PROBLEM = Copy out the entries exactly, from the first line to the last.

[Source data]
--*--

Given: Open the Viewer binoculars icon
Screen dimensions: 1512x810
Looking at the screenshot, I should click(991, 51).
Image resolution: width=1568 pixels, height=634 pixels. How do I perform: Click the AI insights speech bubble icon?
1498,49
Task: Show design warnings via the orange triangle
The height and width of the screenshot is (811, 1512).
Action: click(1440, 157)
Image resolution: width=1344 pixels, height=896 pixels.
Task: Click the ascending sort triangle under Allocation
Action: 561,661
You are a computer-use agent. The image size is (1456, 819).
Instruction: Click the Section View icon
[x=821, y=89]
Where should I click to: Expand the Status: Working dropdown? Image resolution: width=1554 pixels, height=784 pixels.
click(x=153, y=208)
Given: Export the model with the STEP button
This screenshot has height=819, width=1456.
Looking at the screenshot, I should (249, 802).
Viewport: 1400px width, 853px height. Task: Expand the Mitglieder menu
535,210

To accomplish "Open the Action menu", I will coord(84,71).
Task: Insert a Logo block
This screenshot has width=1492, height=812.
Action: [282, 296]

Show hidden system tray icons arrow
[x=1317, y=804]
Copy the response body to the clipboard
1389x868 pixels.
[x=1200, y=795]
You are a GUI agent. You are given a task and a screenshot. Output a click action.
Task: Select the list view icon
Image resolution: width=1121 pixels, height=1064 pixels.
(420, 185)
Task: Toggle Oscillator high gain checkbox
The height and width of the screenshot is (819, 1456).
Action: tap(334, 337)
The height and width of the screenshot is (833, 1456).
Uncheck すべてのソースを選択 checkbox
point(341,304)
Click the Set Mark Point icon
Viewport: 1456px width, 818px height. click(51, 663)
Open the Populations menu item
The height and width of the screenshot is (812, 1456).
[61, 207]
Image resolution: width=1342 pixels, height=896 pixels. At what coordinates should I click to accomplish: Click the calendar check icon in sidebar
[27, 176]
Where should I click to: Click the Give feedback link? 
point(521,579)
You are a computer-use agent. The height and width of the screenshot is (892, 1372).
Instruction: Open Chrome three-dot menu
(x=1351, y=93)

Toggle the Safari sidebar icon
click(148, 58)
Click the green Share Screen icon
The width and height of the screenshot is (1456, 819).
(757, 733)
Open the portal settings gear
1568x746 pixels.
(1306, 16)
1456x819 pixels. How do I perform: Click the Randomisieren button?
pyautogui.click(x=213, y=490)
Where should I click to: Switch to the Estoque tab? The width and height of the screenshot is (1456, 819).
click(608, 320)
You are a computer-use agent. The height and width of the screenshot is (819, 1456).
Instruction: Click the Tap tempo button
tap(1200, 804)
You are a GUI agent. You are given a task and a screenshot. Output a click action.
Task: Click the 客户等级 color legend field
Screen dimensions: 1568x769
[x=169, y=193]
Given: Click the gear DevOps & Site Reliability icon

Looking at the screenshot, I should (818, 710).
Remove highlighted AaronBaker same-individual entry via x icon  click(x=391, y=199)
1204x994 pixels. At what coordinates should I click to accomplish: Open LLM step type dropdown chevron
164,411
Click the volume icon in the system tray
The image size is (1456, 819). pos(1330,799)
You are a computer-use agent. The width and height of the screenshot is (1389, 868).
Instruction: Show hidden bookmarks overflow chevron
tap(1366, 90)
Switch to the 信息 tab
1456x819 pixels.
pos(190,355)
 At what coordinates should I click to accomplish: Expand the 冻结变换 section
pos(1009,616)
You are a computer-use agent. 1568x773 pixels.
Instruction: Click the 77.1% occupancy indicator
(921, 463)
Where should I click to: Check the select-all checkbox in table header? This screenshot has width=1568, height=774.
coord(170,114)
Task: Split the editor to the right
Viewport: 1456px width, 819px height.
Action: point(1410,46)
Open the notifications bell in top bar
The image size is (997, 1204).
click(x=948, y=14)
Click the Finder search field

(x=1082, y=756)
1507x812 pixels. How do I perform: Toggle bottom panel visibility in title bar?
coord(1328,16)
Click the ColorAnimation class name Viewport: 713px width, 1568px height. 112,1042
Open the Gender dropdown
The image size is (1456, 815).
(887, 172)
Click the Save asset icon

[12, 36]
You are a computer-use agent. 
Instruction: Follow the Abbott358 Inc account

--*--

RESPONSE BOX =
Given: Open the Viewer binoculars icon
Screen dimensions: 1512x810
Looking at the screenshot, I should click(991, 51).
Image resolution: width=1568 pixels, height=634 pixels. How do I perform: Click the AI insights speech bubble icon?
1498,49
Task: Show design warnings via the orange triangle
The height and width of the screenshot is (811, 1512).
Action: click(1440, 157)
Image resolution: width=1344 pixels, height=896 pixels.
Task: Click the ascending sort triangle under Allocation
Action: 561,661
You are a computer-use agent. The image size is (1456, 819).
Instruction: Click the Section View icon
[x=821, y=89]
Where should I click to: Expand the Status: Working dropdown? Image resolution: width=1554 pixels, height=784 pixels.
click(x=153, y=208)
Given: Export the model with the STEP button
This screenshot has height=819, width=1456.
Looking at the screenshot, I should (249, 802).
Viewport: 1400px width, 853px height. Task: Expand the Mitglieder menu
535,210

To accomplish "Open the Action menu", I will coord(84,71).
Task: Insert a Logo block
This screenshot has width=1492, height=812.
Action: [282, 296]

Show hidden system tray icons arrow
[x=1317, y=804]
Copy the response body to the clipboard
1389x868 pixels.
[x=1200, y=795]
You are a GUI agent. You are given a task and a screenshot. Output a click action.
Task: Select the list view icon
Image resolution: width=1121 pixels, height=1064 pixels.
(420, 185)
Task: Toggle Oscillator high gain checkbox
The height and width of the screenshot is (819, 1456).
Action: tap(334, 337)
The height and width of the screenshot is (833, 1456).
Uncheck すべてのソースを選択 checkbox
point(341,304)
Click the Set Mark Point icon
Viewport: 1456px width, 818px height. click(51, 663)
Open the Populations menu item
The height and width of the screenshot is (812, 1456).
[61, 207]
Image resolution: width=1342 pixels, height=896 pixels. At what coordinates should I click to accomplish: Click the calendar check icon in sidebar
[27, 176]
Where should I click to: Click the Give feedback link? 
point(521,579)
You are a computer-use agent. The height and width of the screenshot is (892, 1372).
Instruction: Open Chrome three-dot menu
(x=1351, y=93)

Toggle the Safari sidebar icon
click(148, 58)
Click the green Share Screen icon
The width and height of the screenshot is (1456, 819).
(757, 733)
Open the portal settings gear
1568x746 pixels.
(1306, 16)
1456x819 pixels. How do I perform: Click the Randomisieren button?
pyautogui.click(x=213, y=490)
Where should I click to: Switch to the Estoque tab? The width and height of the screenshot is (1456, 819).
click(608, 320)
You are a computer-use agent. The height and width of the screenshot is (819, 1456).
Instruction: Click the Tap tempo button
tap(1200, 804)
You are a GUI agent. You are given a task and a screenshot. Output a click action.
Task: Click the 客户等级 color legend field
Screen dimensions: 1568x769
[x=169, y=193]
Given: Click the gear DevOps & Site Reliability icon

Looking at the screenshot, I should (818, 710).
Remove highlighted AaronBaker same-individual entry via x icon  click(x=391, y=199)
1204x994 pixels. At what coordinates should I click to accomplish: Open LLM step type dropdown chevron
164,411
Click the volume icon in the system tray
The image size is (1456, 819). pos(1330,799)
You are a computer-use agent. The width and height of the screenshot is (1389, 868).
Instruction: Show hidden bookmarks overflow chevron
tap(1366, 90)
Switch to the 信息 tab
1456x819 pixels.
pos(190,355)
 At what coordinates should I click to accomplish: Expand the 冻结变换 section
pos(1009,616)
You are a computer-use agent. 1568x773 pixels.
Instruction: Click the 77.1% occupancy indicator
(921, 463)
Where should I click to: Check the select-all checkbox in table header? This screenshot has width=1568, height=774.
coord(170,114)
Task: Split the editor to the right
Viewport: 1456px width, 819px height.
Action: point(1410,46)
Open the notifications bell in top bar
The image size is (997, 1204).
click(x=948, y=14)
Click the Finder search field

(x=1082, y=756)
1507x812 pixels. How do I perform: Toggle bottom panel visibility in title bar?
coord(1328,16)
Click the ColorAnimation class name Viewport: 713px width, 1568px height. 112,1042
Open the Gender dropdown
The image size is (1456, 815).
(887, 172)
Click the Save asset icon

[12, 36]
You are a computer-use agent. 
Instruction: Follow the Abbott358 Inc account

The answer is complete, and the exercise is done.